LANGITBABEL.COM-—Advokat Ahmad Albuni,S.H dari Lembaga Pusat Dukungan Kebijakan Publik (elPDKP) Kalimantan Timur kembali mendaftarkan Permohonan Peninjauan Kembali (PK) ke Pengadilan Negeri (PN) Samarinda,belum lama ini.
Kali ini permohonan PK diajukan warga binaan bernama Shendy Darmawan teripdana narkotika yang divonis hukuman pidana penjara selama 7 tahun, vonis ini dibacakan majelis hakim PN Samarinda pada 28 April 2025 lalu.
Ahmad Albuni Ia menyampaikan bahwa berdasarkan putusan PN Samarinda terhadap kasus kliennya dan setelah dipelajari,terdapat kekhilafan dari putusan sidang atas hukuman yang diputuskan pada persidangan sebelumnya.
“Kami selaku kuasa hukum dan tim perumus PK pada kantor hukum elPDKP melihat ada kekhilafan atas putusan hukuman dari klien kami yang diputuskan hukuman kurungan selama 7 tahun penjara,” jelas Ahmad Albuni.

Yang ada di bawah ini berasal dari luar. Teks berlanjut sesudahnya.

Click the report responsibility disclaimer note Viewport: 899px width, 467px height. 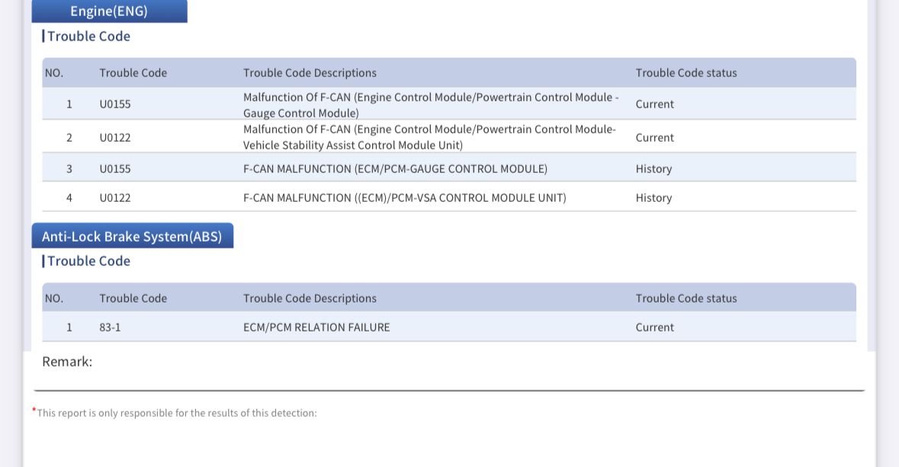(x=177, y=413)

Sebagai informasi, Shendy Darmawan ditangkap pada 4 Septermber 2024 lalu di Jalan Syahrani Dahlan, dengan barang bukti 7 paket plastik bening narkotika jenis sabu.
Dalam proses hukumnya, Shendy sempat mengajukan banding namun hal tersebut di tolak , Pengadilan Tinggi Kalimantan Timur memutuskan menguatkan putusan PN Samarinda.
Sebelum mengajukan PK,Shendy juga melakukan upaya kasasi namun hal itu kembali tidak membuahkan hasil.
“Shendy mengajukan PK melalui advokat elPDKP Kalimantan Timur, klien kami sekali lagi kami tegaskan tak lelah untuk mencari keadilan,” tutup Ahmad Albuni.